To properly capture value we must first create it. This relies on starting small and being amazing in your sector.
It’s easier to dominate a small market than a large one.
We can look at the example of Amazon and how they implemented this.
They started as an online book store, selling any book possible because they didn’t need a warehouse like Barnes and Noble to store the books they had.
Amazon was able to sell any book as they could order it as demanded. Amazon didn’t have to keep a storage of books that wouldn’t sell, so it quickly became profitable!

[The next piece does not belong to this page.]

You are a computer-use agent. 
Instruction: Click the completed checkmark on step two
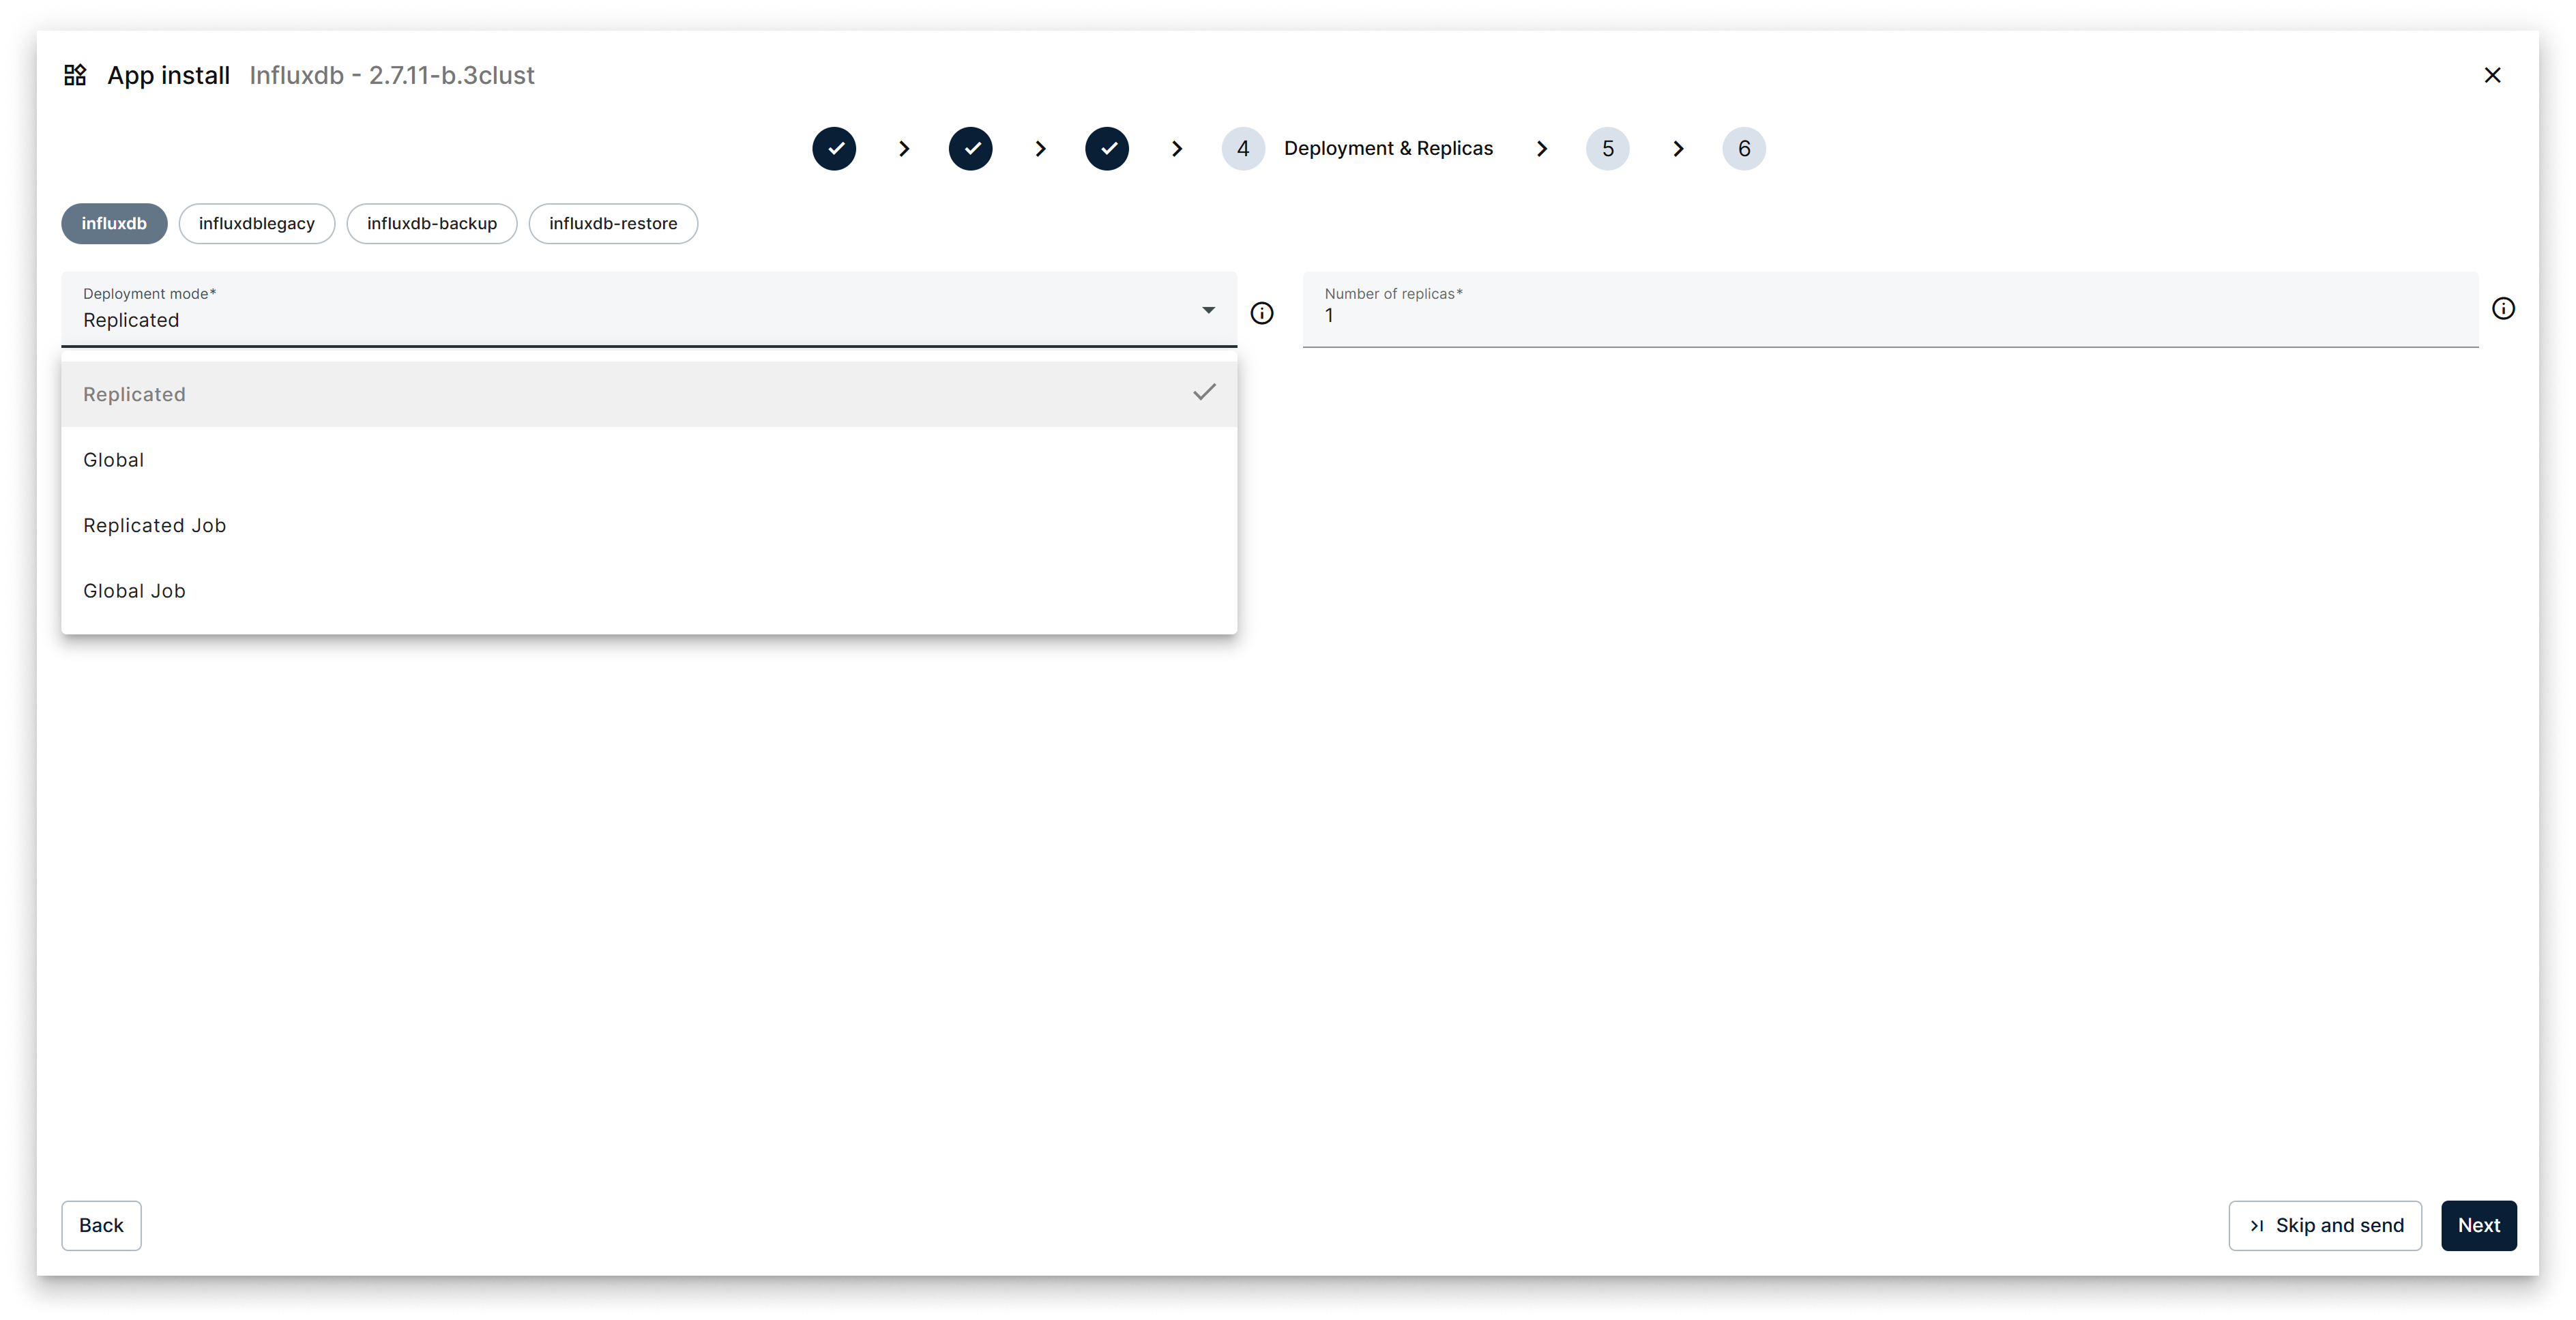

Amazon dominated online bookselling and moved to adjacent markets such as CDs and movies. Now Amazon is one of the biggest general stores in the world that started as dominating the book niche.

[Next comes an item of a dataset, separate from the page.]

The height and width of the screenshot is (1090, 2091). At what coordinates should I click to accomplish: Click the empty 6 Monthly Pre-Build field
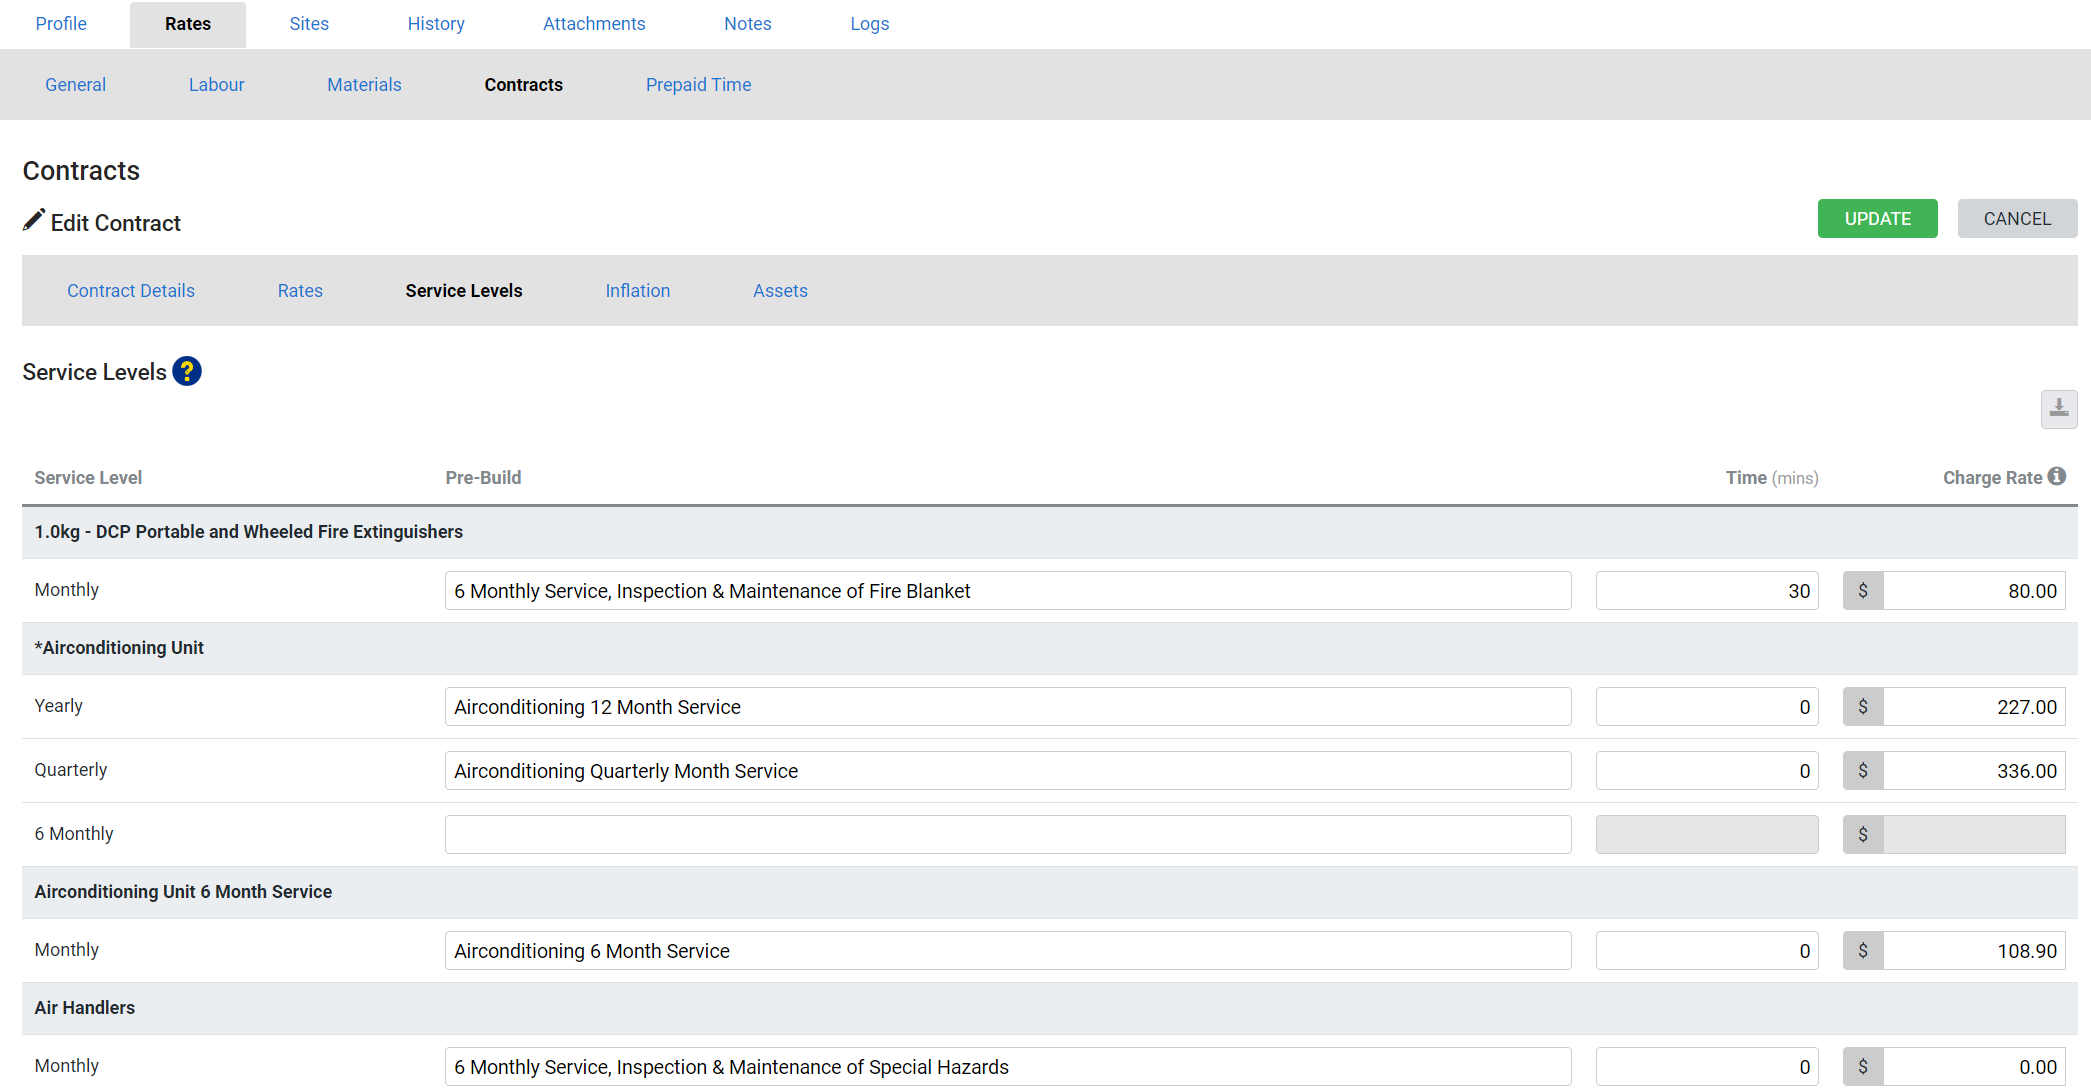pyautogui.click(x=1007, y=835)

What does this look like in your world?
Taking Action:
Journaling:
Start your everyday work by journaling your learnings, your progress, and your failures.
Actual journaling from a session of Deep Work
Change Accordingly:
From this “progress sheet” I call it we can take away a couple of things.
I have been lacking on the side of learning and should increase my research every day
I need to act upon holding myself accountable and up how much I work the next day based upon my results of 1 hour the previous day
The progress I have made so far is minuscule as I have only been working for under a month
So I should: stay consistent with my reading, journaling, and social media content, but scale my efforts by 2
In many cases doing just double of your current efforts will output 10x the result.
Your first video is not gonna get views, period. Your first 10 are not gonna get views. So stop sitting there and thinking for months and months on end and just get to work and start uploading.
This quote highlights the slow momentum that occurs with every business, or personal skill set.
Like the J curve of compounding, there will be heavy resistance until you have been in the game long enough for the tide to turn in your direction.
Foundation:
The foundation of a startup, a skill set, and a business all have the same structure. You build brick by brick, and you never skip.
According to “Thiels Law”: a startup messed up at its foundation cannot be fixed
When determining your foundational bricks to any worthwhile journey it is important to identify key points that a startup goes through in their foundation.
Identify your:
Ownership: the theoretical percentage of accountability you hold over your growth in your skillset/business
Possession: The tools you have acquired that will boost your production in your skillset/business
Control: The factors you can change easily over the factors that take more effort to change
Take a look at an article from Columbia Business School on founder personality traits:
How to Sell Value:
Now that we have learned how to create and capture value, the last step is learning to sell it.
To understand selling value we need to get a basis on distribution.
Two Metrics for Effective Distribution:
Customer Lifetime Value:
the total net profit you earn on average throughout your relationship with the customer
Customer Acquisition Cost:
CLV must exceed the value you spend on average to acquire a new customer
Technical Video going further into these two metrics….
Using these metrics you should analyze your business and acquire the math behind your current distribution metrics.
If you are new and don’t have any variables to work with it is important to start with selling organically.
Pay for a network!!!
You can start with your current network and providing value over time will eventually sell, but if you want to maximize your efforts I recommend paying into networks.
Get rid of the stigma that people will tell you investing in your business is worthless because it will go nowhere, meanwhile, those same people are spending their money at the bar.
Invest as much as you can in the beginning because as your numbers grow it will compound.